• About this exercise: Look through the listing below and give the number of lines that hold "agent". Say nothing more.

• Entries provided:
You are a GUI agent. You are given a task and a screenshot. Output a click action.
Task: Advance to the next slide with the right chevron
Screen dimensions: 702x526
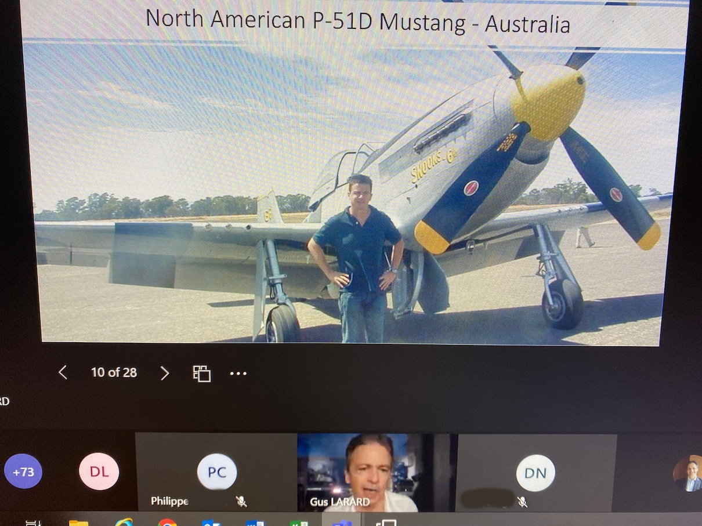165,373
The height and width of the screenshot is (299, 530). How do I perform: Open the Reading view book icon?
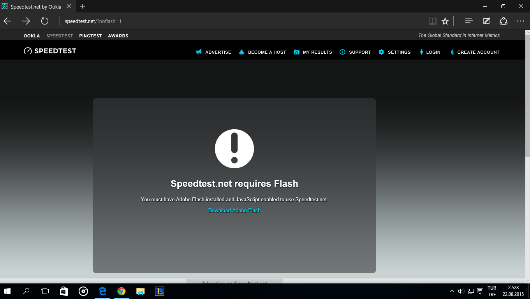click(x=432, y=21)
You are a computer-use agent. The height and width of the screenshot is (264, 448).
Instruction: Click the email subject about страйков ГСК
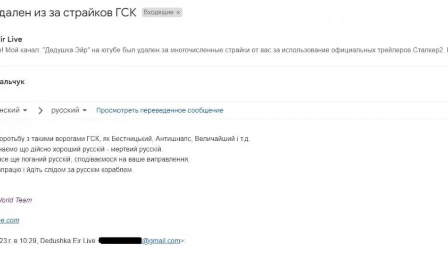(68, 13)
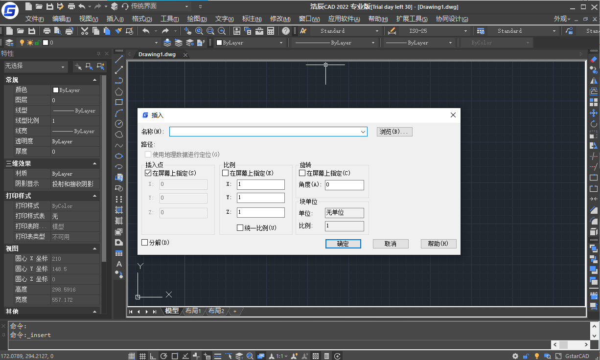Switch to the 布局1 layout tab
This screenshot has height=360, width=600.
coord(193,311)
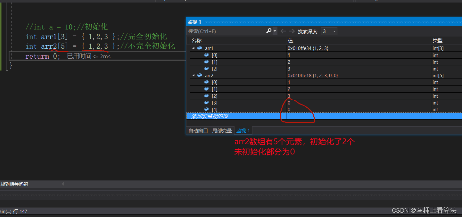
Task: Click the back arrow in watch search bar
Action: 283,31
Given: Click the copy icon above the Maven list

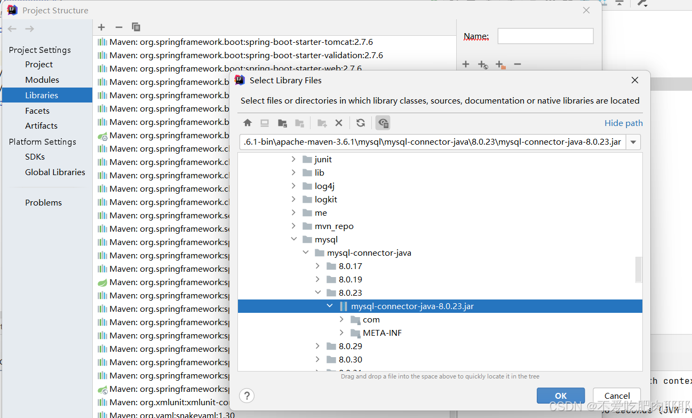Looking at the screenshot, I should (x=135, y=27).
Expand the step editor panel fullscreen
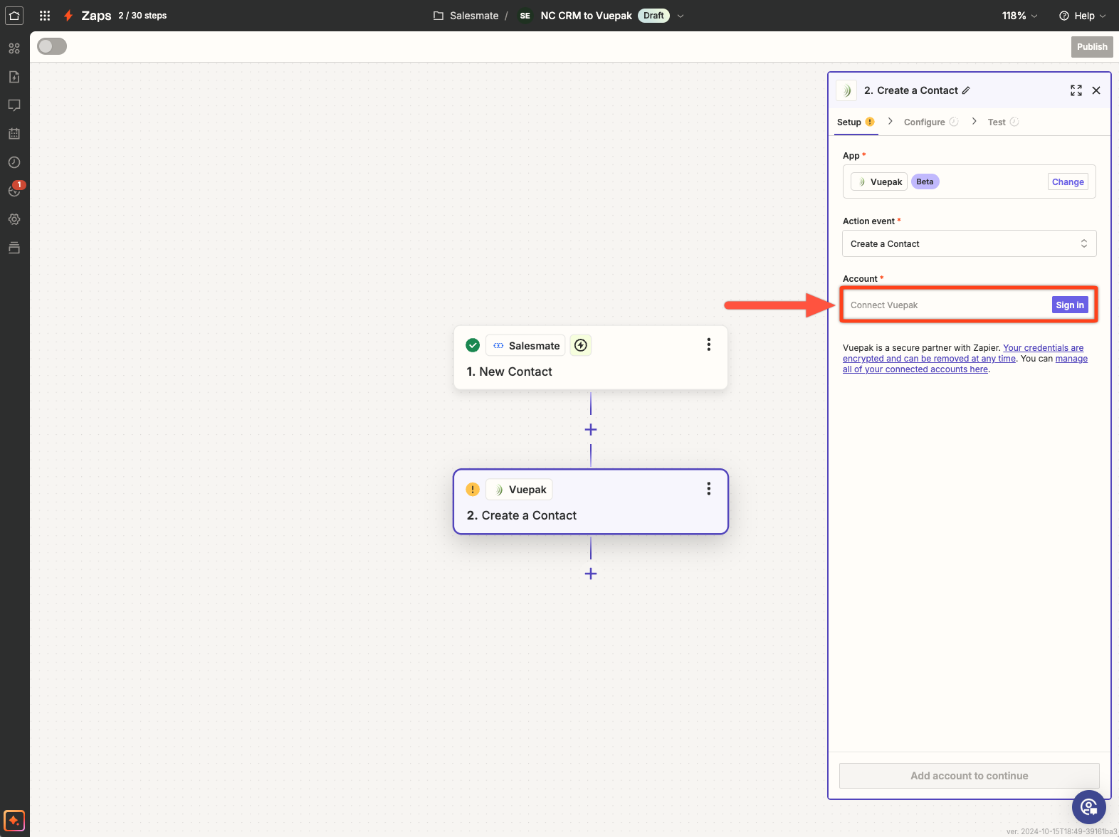1119x837 pixels. (1076, 90)

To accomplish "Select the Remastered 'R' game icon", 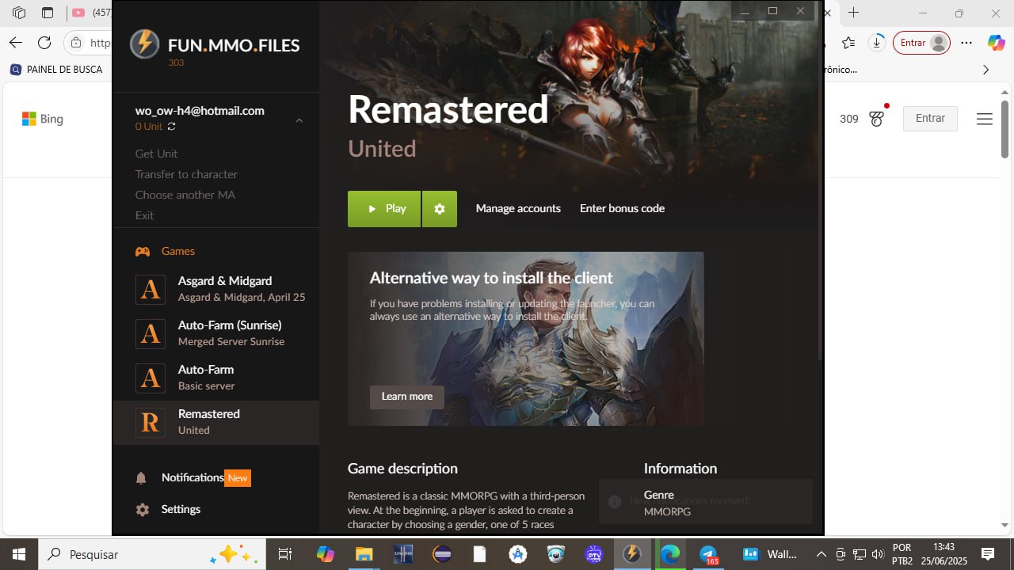I will (x=151, y=422).
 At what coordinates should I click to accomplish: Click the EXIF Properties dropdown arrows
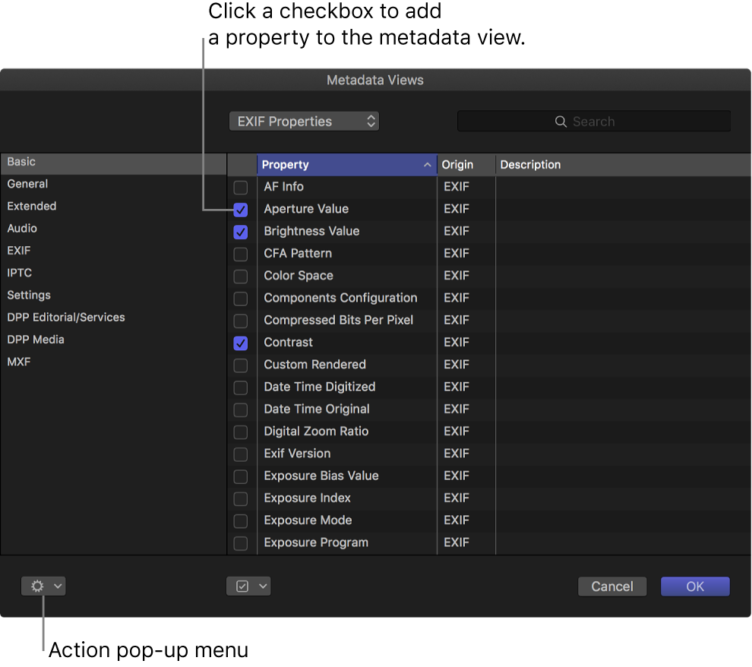[370, 121]
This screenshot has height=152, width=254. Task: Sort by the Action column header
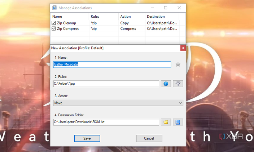[132, 17]
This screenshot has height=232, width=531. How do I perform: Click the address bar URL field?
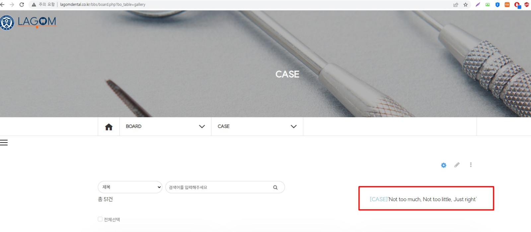[x=103, y=5]
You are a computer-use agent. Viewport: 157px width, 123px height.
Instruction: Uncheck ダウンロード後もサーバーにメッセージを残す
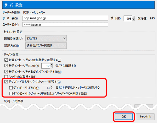(7, 82)
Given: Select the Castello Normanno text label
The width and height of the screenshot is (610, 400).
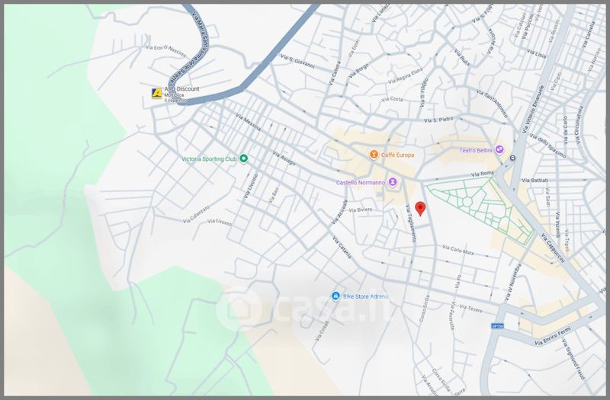Looking at the screenshot, I should 361,183.
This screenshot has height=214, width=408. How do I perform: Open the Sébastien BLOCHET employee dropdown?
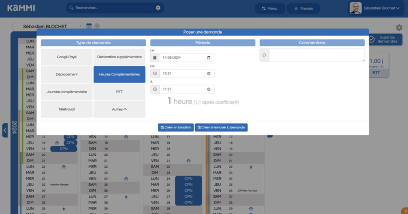[48, 26]
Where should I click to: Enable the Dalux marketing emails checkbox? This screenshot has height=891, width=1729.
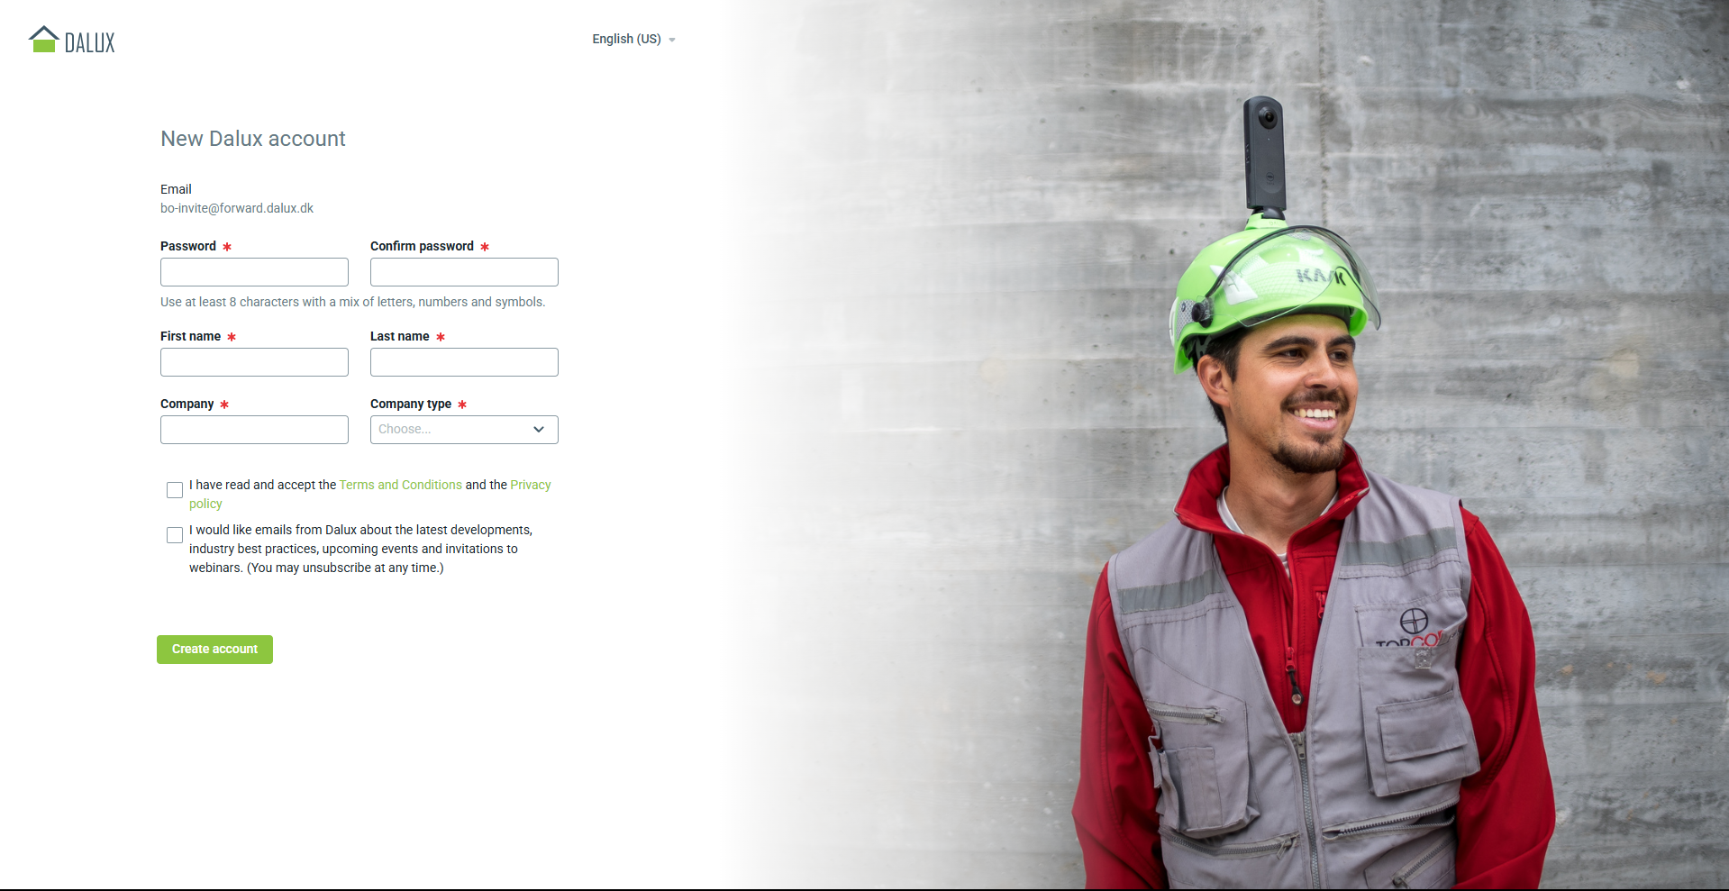[175, 535]
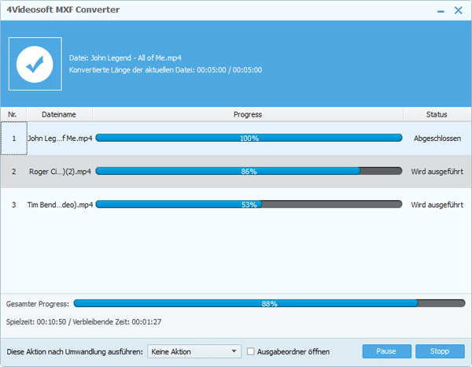Click row number 3 cell
Image resolution: width=472 pixels, height=367 pixels.
pyautogui.click(x=13, y=204)
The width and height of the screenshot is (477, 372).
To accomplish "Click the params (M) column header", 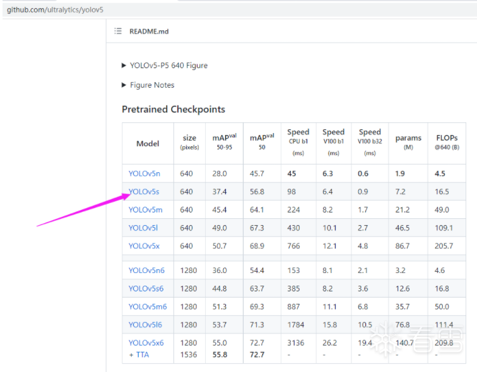I will (408, 142).
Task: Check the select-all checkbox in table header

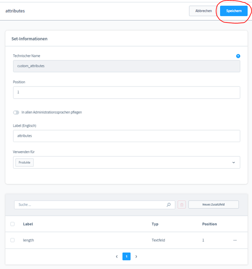Action: tap(13, 224)
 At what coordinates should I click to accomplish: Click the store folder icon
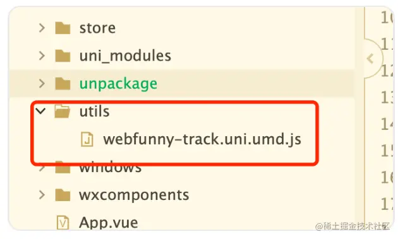click(x=63, y=28)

• Result for this exercise: 3